__Exercise__.
Could you restate word for word every line from the one containing "Click the QQ Player icon in toolbar" to the end of the data below, pictures excluded?
*** Records shown ***
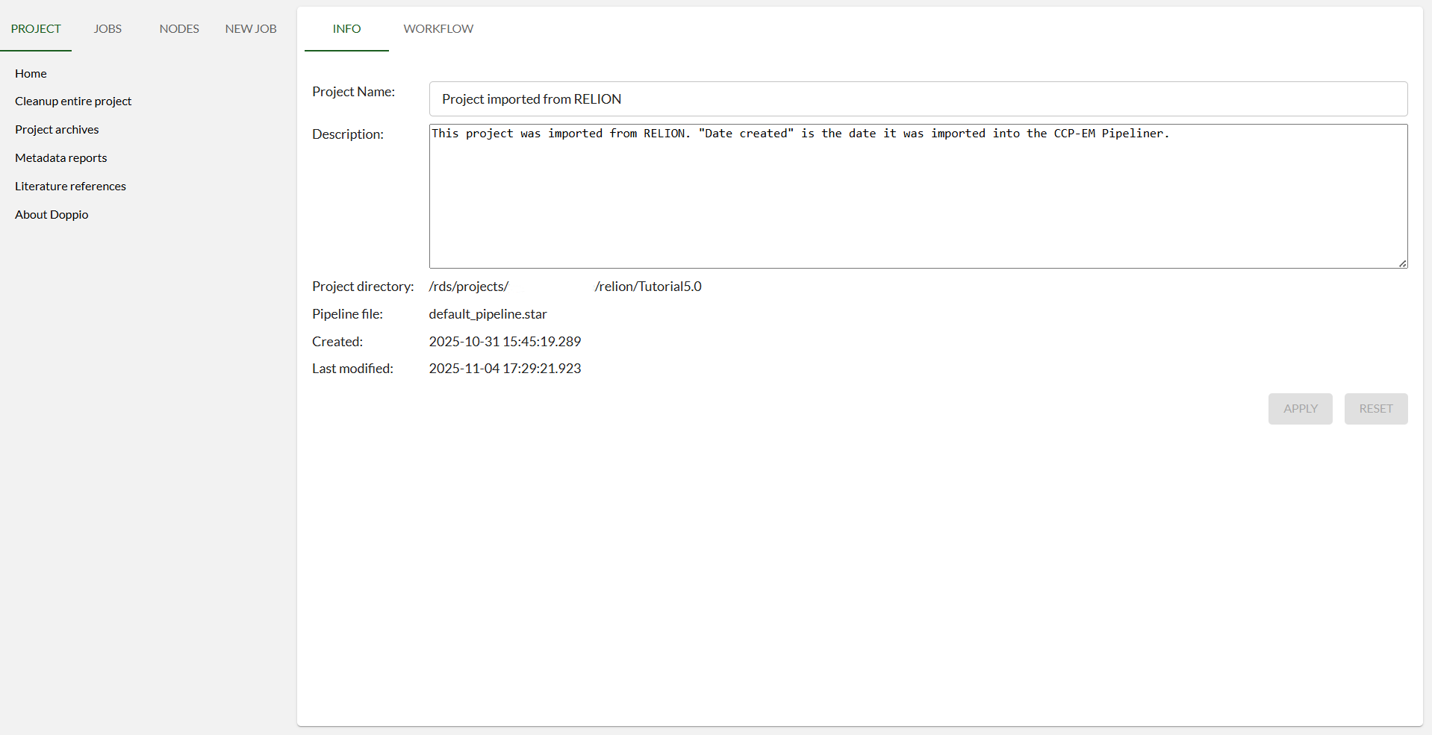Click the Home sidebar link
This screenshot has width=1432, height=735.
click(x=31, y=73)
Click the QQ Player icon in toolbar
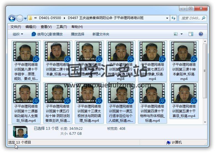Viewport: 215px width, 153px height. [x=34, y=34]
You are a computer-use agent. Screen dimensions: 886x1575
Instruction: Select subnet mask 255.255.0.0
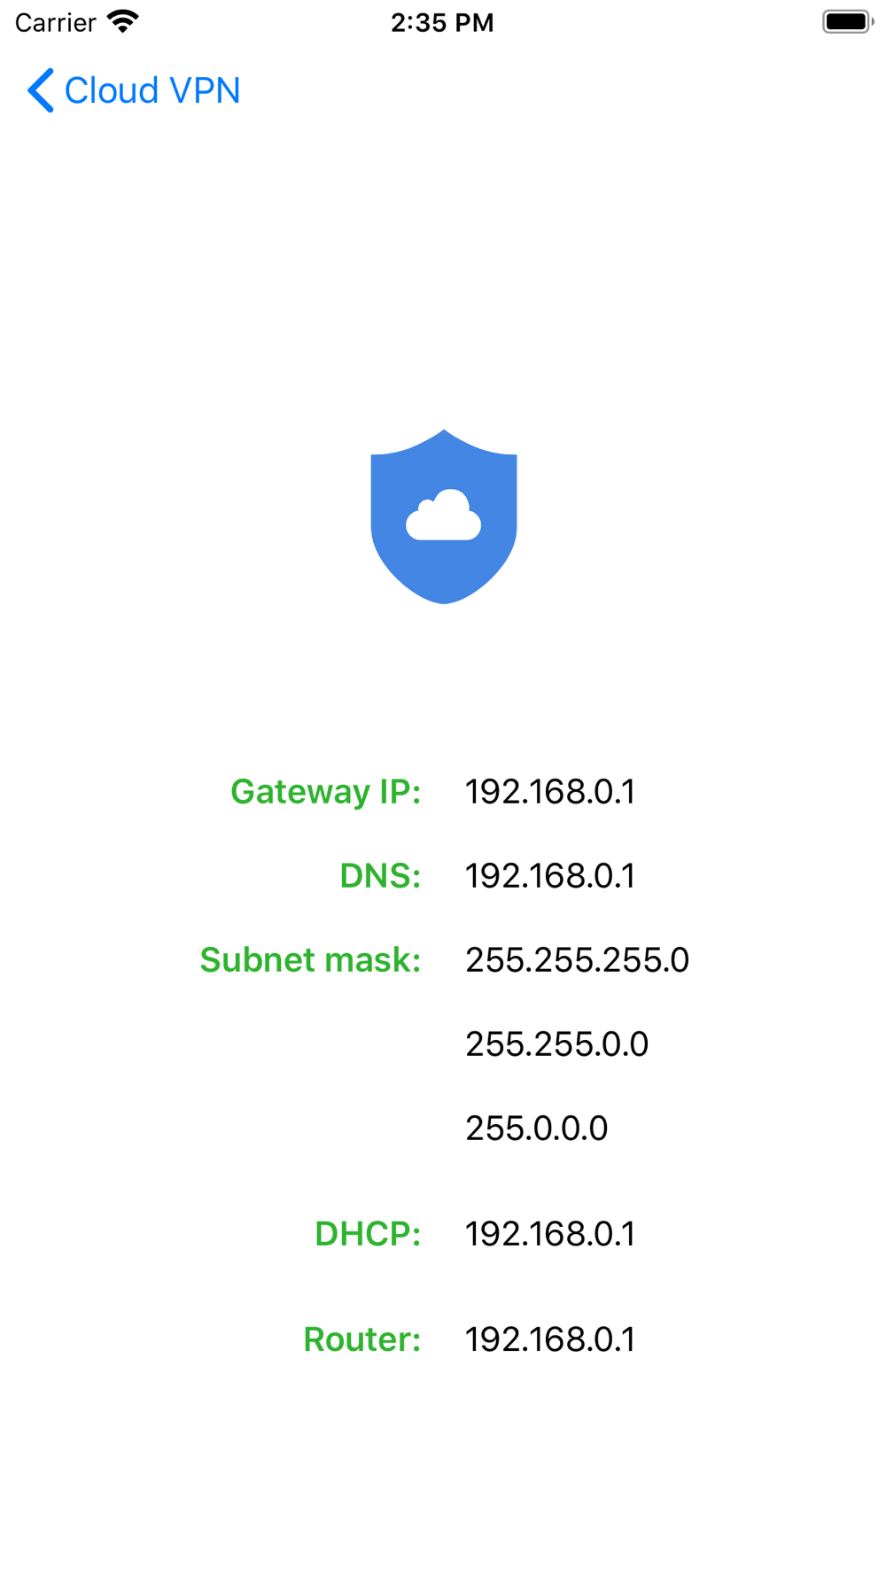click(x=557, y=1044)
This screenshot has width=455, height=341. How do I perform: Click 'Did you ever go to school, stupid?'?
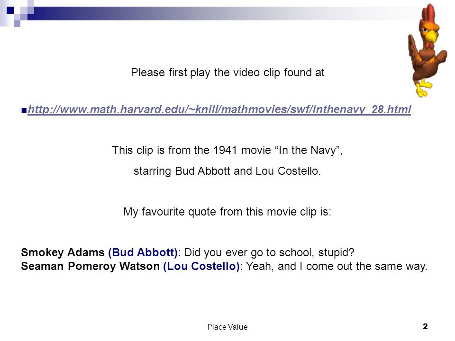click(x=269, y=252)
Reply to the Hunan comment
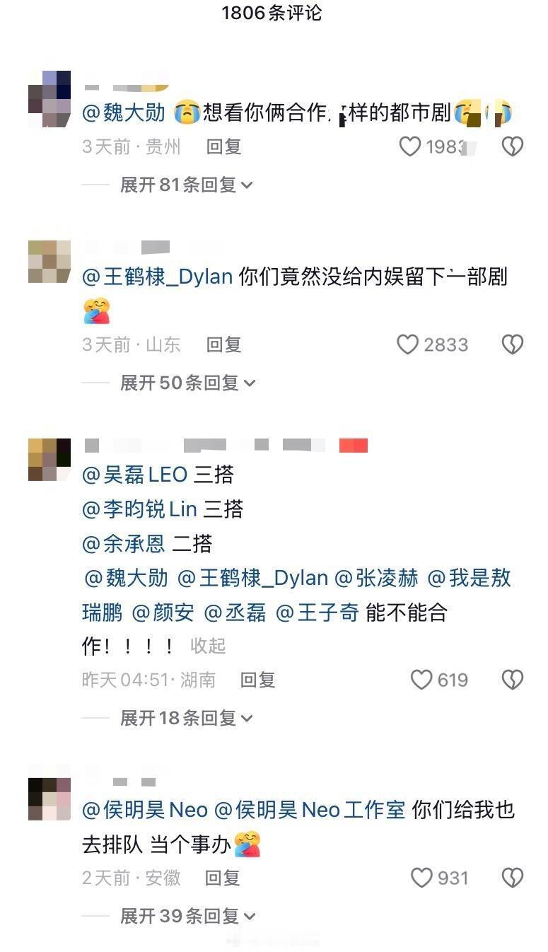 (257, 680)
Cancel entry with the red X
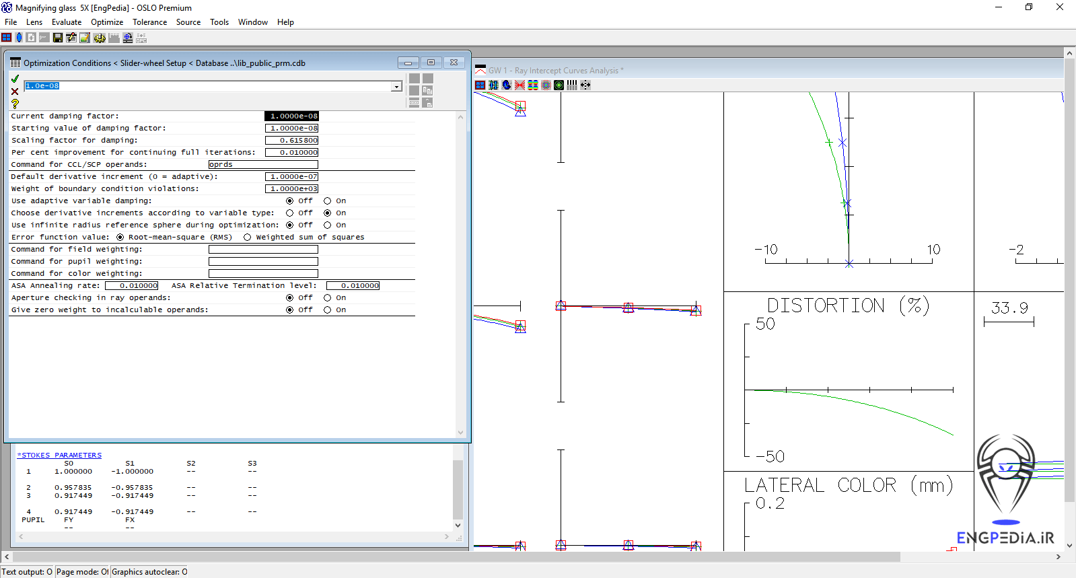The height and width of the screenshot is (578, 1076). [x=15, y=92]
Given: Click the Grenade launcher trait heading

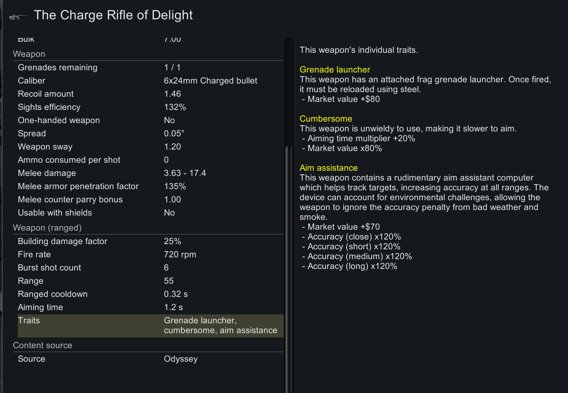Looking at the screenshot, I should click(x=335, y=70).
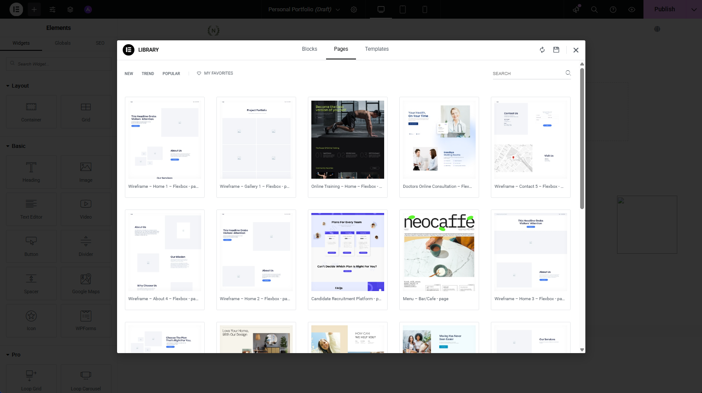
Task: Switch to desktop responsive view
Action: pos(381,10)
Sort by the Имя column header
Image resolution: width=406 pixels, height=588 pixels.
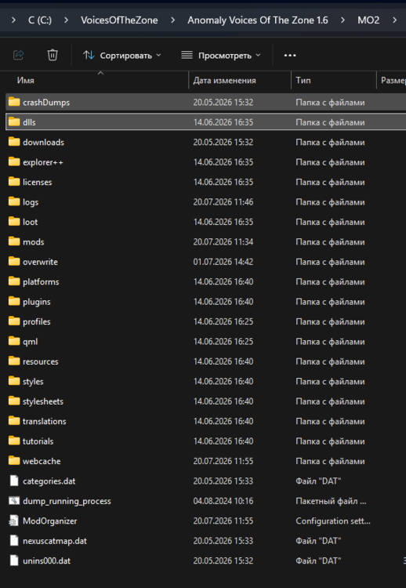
*** End of Records shown ***
__Solution for this exercise__.
Click the QQ Player icon in toolbar
Viewport: 215px width, 153px height. [x=34, y=34]
You are a computer-use agent. Screen dimensions: 886x1575
Instruction: Select subnet mask 255.255.0.0
click(x=557, y=1044)
This screenshot has width=455, height=341. How do I perform: Click 'Did you ever go to school, stupid?'?
click(x=269, y=252)
Reply to the Hunan comment
 (257, 680)
Cancel entry with the red X
The height and width of the screenshot is (578, 1076). [x=15, y=92]
Given: Click the Grenade launcher trait heading

Looking at the screenshot, I should click(x=335, y=70).
Task: Switch to desktop responsive view
Action: pos(381,10)
Sort by the Имя column header
Image resolution: width=406 pixels, height=588 pixels.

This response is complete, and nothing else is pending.